PROBLEM DESCRIPTION -
Omit any pictures, and restate word for word only the lines from the one with "What’s this? (131, 360)" through the end of the data below.

SOURCE MATERIAL -
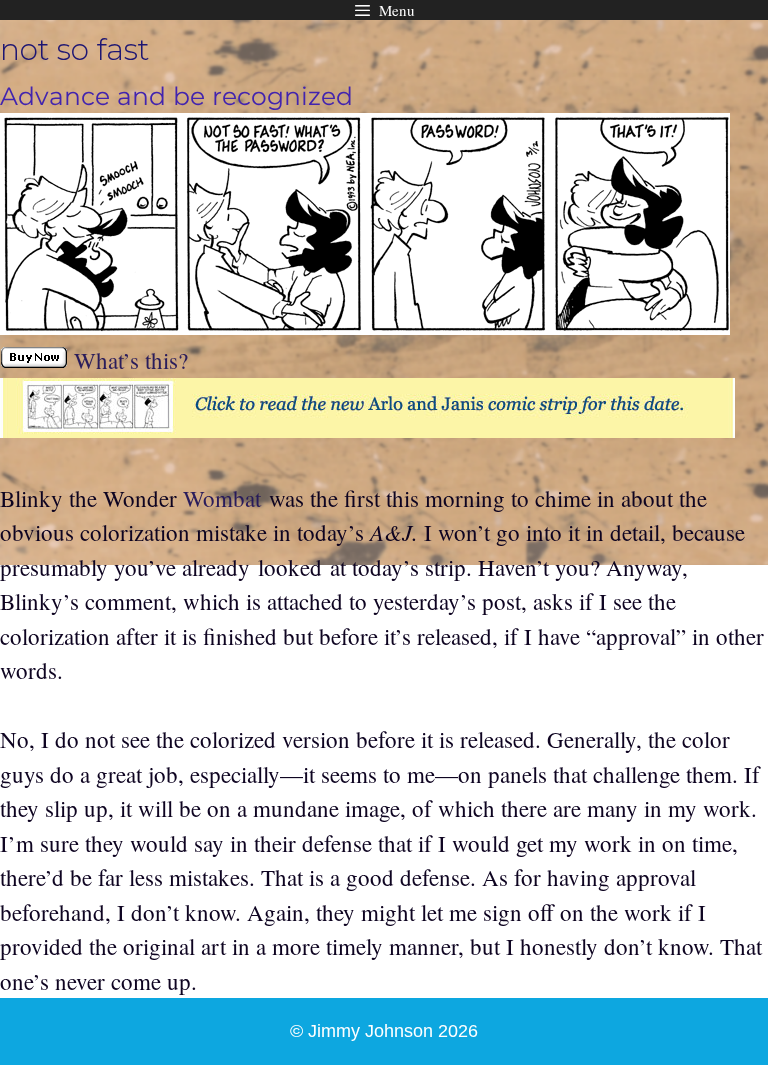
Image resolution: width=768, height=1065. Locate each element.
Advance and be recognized (176, 96)
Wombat (222, 498)
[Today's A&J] (367, 429)
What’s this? (131, 360)
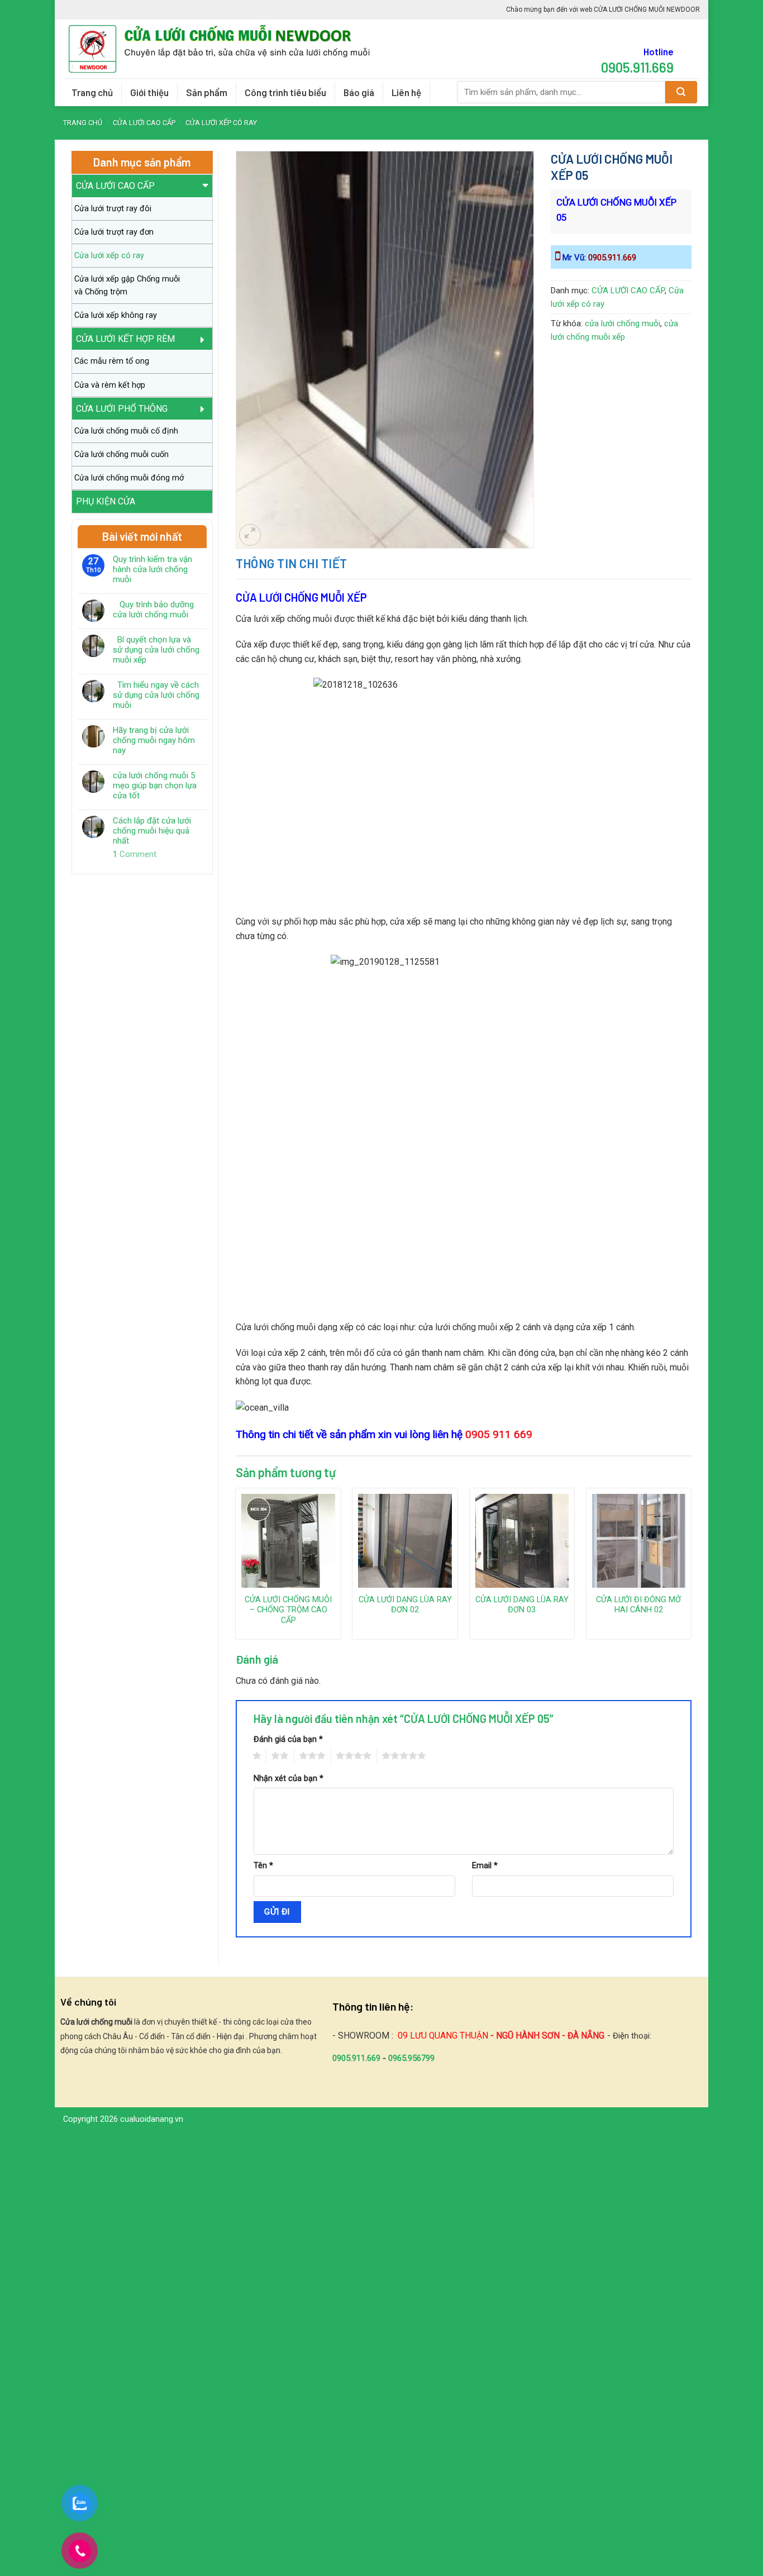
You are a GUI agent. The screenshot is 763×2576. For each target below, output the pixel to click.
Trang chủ (92, 92)
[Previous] (236, 1568)
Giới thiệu (149, 92)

YOUR SOLUTION -
What’s this? (131, 360)
You are a GUI agent. The screenshot is 763×2576. For each target below, output the pixel to click.
Trang chủ (92, 92)
[Previous] (236, 1568)
Giới thiệu (149, 92)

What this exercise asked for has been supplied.